» Exercise directions:
In the heroin maintenance passage, rewrite the portion from "In Canada, 20" to "None was homeless.", putting "address" in place of "residence".

BEGIN Source passage

Countless draconian punishments were meted out, but contrary to all
expectations, they had no effect on the rising flood of drugs,
addiction, crime and misery.
In 1969, a bewildered government created the LeDain Commission to
investigate Canada's drug policies. Although the commission is most
famous for recommending the legalization of marijuana possession, it
also called for a heroin maintenance trial project. On that point too,
the commission was ignored.
How might things have been different if the government had followed
the British lead? That will never be known, of course, but an
intriguing hint lies in an obscure survey of 25 Canadian addicts
living in Britain in the 1960s. All the addicts had been hooked on
junk for many years in Canada before moving overseas. And all had
received heroin maintenance in Britain.
Startling Changes
The survey found the move from Canada's punitive approach to the
British system produced startling changes. In Canada, only two of
those surveyed said they worked steadily while addicted. In Britain,
13 had full-time jobs and four worked part-time; six of the full-time
employees had been working at the same job for three or more years.
In Canada, 20 of those surveyed "moved about often to avoid detection
and arrest." In Britain, 10 had been living at the same residence for
two or more years when they were interviewed and eight had been in one
place for one to two years. None was homeless.
In Canada, the respondents' average number of criminal convictions was
7.3 and they had spent an average of 6.7 years in prison; only two of
the 25 respondents had never been convicted of a crime. Many of these
offences were drug crimes, including possession and dealing, but by
far the most common crime was theft. In Britain, 12 of the respondents
had never been convicted of a crime, while five had been convicted
once.
These results, compelling as they are, likely understate the impact of
heroin maintenance because the Canadians involved had already spent
years in a criminalized heroin subculture. For most addicts in that
environment, lying, cheating and stealing become second nature. And
old habits die hard.
British addicts who got heroin maintenance from the beginning of their
addiction were never forced to enter a criminal subculture or learn
criminal habits. As a result, they were often very ordinary people,
says Cindy Fazey, formerly a high-ranking official in the United
Nations Drug Control Program and now professor of drug policy at the
University of Liverpool.
In 1966, while working on her PhD, Fazey worked at a heroin
maintenance clinic in Birmingham. "It was just a normal part of their
lives. Just as a diabetic needs to inject, so a drug addict does. They
were holding down jobs. There was an architect. A computer programmer.
The ones with disorganized lives tended to be disorganized anyway and
actually the prescriptions added some organization and stability."
The police, too, treated addicts as sick people, not criminals.
"Addicts would not be hassled as long as they were straight and didn't
deal," says Fazey. "The relationship between the addicts and the
police was extremely good. There was one occasion where a couple were
chucked out of their lodgings on a Sunday morning because the landlord
found out they were addicts. They immediately phoned the drug squad
and said, `Help!' And the drug squad came and told the landlord they
were OK, they are under treatment, they were not a problem." They got
the apartment back.
A tiny portion of prescribed drugs was sold illegally into a "grey
market" but there was virtually no drug smuggling in Britain and no
"black market at all," says Fazey. With addicts receiving their drugs
from doctors, there simply wasn't enough demand to boost the price of
street drugs and generate the profits that lure criminals into
trafficking. Hard as it may be to imagine today, impure, untested,
illegal heroin simply could not be found on British streets.

END Source passage
BEGIN Records supplied

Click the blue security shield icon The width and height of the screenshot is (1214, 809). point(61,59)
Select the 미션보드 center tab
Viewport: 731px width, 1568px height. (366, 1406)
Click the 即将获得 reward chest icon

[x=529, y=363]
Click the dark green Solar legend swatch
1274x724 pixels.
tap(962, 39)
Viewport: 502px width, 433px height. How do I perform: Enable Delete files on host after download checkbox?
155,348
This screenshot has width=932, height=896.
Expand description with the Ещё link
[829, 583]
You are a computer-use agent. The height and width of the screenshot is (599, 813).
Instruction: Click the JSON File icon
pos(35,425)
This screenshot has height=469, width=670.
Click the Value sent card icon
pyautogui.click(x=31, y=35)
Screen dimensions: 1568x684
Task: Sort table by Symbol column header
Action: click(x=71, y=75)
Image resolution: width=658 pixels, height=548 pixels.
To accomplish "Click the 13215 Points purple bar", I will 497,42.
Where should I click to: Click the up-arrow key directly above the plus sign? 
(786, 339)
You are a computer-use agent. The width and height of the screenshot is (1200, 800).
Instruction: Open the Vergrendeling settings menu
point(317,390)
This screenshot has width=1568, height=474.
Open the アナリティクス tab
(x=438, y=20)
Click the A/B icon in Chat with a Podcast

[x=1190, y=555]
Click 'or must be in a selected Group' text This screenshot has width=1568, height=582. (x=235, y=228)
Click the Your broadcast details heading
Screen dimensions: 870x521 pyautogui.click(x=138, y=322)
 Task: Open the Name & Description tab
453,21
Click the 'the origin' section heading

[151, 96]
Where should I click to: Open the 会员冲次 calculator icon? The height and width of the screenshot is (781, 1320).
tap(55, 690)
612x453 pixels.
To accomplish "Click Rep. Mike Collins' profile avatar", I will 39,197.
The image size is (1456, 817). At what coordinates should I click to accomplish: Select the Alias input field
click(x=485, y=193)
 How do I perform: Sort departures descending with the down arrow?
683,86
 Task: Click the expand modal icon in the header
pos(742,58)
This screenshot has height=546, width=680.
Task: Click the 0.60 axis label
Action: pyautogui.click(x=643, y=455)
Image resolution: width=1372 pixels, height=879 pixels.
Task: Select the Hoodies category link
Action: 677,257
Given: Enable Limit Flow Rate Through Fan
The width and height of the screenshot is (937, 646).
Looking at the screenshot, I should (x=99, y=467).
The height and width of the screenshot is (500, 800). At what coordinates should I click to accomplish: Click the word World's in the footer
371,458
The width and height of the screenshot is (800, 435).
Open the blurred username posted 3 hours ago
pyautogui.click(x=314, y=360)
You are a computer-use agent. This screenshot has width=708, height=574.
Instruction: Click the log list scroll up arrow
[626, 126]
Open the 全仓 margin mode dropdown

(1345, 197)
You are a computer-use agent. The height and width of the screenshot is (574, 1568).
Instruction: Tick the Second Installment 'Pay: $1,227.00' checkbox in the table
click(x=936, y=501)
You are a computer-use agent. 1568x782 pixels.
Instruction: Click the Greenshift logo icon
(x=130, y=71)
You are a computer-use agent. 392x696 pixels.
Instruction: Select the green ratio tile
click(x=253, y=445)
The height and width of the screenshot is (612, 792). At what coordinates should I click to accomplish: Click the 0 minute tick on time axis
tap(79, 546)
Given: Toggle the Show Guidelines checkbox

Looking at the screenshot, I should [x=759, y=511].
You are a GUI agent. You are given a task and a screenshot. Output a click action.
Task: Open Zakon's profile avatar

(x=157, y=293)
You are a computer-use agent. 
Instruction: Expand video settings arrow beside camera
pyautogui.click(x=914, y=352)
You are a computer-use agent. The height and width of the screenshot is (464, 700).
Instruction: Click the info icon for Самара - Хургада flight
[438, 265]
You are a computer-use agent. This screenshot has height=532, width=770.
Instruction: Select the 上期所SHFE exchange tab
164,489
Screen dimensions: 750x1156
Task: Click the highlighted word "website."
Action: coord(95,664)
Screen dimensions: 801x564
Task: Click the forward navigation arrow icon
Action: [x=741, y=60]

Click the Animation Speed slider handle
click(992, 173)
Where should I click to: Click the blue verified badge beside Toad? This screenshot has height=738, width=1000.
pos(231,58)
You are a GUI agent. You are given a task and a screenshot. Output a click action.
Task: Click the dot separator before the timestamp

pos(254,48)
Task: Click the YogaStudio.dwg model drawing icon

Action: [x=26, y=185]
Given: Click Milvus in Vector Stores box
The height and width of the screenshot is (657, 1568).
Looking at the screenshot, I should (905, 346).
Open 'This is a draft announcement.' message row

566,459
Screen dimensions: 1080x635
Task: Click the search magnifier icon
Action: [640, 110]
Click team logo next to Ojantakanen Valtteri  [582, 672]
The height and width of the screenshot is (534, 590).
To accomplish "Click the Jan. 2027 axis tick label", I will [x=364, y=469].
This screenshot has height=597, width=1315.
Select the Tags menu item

END Records supplied

» Response area:
In Canada, 20 of those surveyed "moved about often to avoid detection
and arrest." In Britain, 10 had been living at the same address for
two or more years when they were interviewed and eight had been in one
place for one to two years. None was homeless.